所有所有的一切,就像时光倒流一样,全都一下子又唰地倒卷回去,重新又回到那家医院:
医生们在狂奔……
病人们在尖叫……
警察们荷枪实弹,狙击手埋伏在制高点……
明仔,不,那时候他还是齐浩然,那天,爸爸——齐盛天带着他去医院看病,他们正要去注射室打针,走到了二楼,看到了楼下紧张而混乱的场面。齐盛天本能地向下冲去,明仔紧随其后。这时候,他看到了歹徒,看到了那个刚刚失去儿子的中年父亲抓住了一个两三岁的小男孩子,躲在门诊办公室里,双眼血红,挥舞着一支手枪对着人们喊叫……
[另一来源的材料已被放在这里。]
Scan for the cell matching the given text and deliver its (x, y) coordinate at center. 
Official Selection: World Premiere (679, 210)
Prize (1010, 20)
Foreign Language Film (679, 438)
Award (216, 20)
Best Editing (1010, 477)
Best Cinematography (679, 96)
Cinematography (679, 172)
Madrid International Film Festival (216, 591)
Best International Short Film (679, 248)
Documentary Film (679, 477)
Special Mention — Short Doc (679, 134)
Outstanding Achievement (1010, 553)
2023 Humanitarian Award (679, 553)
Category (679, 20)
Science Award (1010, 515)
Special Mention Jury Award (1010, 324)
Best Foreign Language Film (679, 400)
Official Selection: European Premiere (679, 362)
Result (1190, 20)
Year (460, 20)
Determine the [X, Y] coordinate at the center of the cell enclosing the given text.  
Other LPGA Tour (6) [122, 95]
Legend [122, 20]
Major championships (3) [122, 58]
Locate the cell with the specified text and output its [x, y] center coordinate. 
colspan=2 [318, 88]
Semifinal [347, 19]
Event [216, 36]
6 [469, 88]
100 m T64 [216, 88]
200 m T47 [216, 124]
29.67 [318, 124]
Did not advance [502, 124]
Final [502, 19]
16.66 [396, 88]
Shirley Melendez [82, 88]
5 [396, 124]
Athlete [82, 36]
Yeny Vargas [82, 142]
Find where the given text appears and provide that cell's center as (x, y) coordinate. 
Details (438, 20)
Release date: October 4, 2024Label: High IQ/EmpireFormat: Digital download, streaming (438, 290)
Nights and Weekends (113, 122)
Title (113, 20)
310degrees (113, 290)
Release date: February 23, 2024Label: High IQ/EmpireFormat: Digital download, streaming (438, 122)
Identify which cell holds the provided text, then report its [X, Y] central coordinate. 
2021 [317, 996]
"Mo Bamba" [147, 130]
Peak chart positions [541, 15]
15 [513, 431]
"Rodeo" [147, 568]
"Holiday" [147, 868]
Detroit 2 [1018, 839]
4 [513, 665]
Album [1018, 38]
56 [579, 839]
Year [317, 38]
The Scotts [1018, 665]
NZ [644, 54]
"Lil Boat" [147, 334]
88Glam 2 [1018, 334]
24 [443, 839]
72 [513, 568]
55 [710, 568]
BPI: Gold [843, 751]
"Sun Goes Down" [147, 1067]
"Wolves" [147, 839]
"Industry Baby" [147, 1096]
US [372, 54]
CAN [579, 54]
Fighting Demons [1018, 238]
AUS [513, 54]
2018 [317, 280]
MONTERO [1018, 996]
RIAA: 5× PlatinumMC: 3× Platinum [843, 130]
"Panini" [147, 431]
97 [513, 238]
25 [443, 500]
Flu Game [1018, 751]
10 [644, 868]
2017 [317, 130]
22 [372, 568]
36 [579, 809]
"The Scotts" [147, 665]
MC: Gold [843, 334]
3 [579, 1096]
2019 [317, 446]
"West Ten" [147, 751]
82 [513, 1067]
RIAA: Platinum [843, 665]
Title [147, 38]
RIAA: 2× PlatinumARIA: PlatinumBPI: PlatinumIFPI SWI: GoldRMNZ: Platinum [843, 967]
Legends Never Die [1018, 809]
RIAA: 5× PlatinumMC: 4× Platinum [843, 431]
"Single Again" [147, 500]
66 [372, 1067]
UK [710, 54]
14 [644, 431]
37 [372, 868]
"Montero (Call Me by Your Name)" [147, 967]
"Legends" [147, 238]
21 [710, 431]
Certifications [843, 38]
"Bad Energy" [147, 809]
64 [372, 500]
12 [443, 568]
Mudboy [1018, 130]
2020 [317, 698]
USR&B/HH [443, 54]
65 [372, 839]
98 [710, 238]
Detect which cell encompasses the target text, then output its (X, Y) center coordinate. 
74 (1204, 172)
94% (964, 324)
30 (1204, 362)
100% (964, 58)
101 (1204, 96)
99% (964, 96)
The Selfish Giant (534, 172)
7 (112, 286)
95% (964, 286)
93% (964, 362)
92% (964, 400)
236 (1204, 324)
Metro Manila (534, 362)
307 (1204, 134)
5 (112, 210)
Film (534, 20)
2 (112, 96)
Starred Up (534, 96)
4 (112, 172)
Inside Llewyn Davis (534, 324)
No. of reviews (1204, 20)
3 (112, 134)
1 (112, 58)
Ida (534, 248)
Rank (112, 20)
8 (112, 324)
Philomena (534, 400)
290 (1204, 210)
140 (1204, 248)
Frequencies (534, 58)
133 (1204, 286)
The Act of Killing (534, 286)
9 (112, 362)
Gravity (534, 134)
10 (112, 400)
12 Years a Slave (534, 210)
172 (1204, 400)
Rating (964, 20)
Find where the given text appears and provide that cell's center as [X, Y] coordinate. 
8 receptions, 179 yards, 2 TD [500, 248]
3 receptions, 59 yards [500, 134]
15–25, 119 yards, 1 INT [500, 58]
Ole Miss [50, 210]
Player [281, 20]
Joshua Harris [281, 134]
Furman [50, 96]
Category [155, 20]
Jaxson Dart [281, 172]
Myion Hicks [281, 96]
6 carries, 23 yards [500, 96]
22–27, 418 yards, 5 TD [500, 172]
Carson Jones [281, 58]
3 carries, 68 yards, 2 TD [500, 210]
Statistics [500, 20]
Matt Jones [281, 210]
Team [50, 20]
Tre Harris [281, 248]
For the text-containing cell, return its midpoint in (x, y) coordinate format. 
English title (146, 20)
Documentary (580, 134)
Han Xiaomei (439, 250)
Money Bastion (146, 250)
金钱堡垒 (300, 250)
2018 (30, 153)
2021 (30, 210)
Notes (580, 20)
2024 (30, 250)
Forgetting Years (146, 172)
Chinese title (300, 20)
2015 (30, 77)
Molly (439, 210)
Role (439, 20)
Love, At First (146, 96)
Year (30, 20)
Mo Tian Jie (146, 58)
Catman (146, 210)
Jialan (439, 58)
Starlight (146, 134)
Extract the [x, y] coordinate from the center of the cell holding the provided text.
明仔吃惊地发现,那个小男孩儿竟然是陈一平的儿子蒙蒙。
正在这时,他看到了声嘶力竭扑向歹徒的李红,看到了脸色煞白、狂奔而来的陈一平……
他看到陈一平与歹徒的谈判毫无成果,那人已经完全失去理智,他对警察和医生的仇恨达到了顶点……
明仔心痛地看到,陈一平终于低下了绝望的头……
于是,在大脑完全不受支配的情况下,在几乎是条件反射般的下意识里,明仔甩开齐盛天的手,越众而出,慢慢地走向了那个歹徒。在所有人的目瞪口呆中,他走向了那个已经快要崩溃的绑架犯,以一种让人惊愕万分的平静和稚气,向歹徒提出来,由他来交换人质,因为他才是陈一平的儿子……
所有人都呆住了。
齐盛天简直不敢相信自己的眼睛。
奇怪的是,走出去的时候明仔并不害怕。在他眼里,那个人只不过像东方远、陈一平、齐盛天一样,也是一个普普通通的父亲,也是一个会因为失去孩子而悲恸万分、方寸大乱的父亲。他只不过是因为太悲伤了,才会做出那样的举动。明仔不怕他,就像不怕自己的父亲一样。他甚至好想去摸摸他的脸,替他擦去脸上的泪水,告诉他别难过了,就像摸着自己爸爸的脸一样。东方远难过的时候,他就是那样做的。
别难过了,他在心里对那个人说。
他像梦游一样走近那个人。
同时,一侧眼,他还看到了陈一平惊愕的眼睛。陈一平因为他的突然出现而更加震撼莫名。他的眼里流露出的极度惊惧、极度绝望和万千深情,让明仔突然感到了一种前所未有的喜悦,是的,是喜悦。那个人的目光让他终生难忘。就在那一刻,明仔突然想到,就为了那一眼,就为了那个人目光里的震撼,哪怕前面就是血与火,他也会走过去的。
同时,他还听到了齐盛天撕心裂肺的呼喊:“儿子!”
“对不起,爸爸!”明仔在心里说。
他还是向那个人走去。
但是,他万万没有想到,他的出现会让那个绑架犯彻底崩溃。那个人放开了蒙蒙,同时,把枪对准了自己的头部……
明仔看到他慢慢地倒了下去。
后来,明仔听说了,那个人名叫楚天成。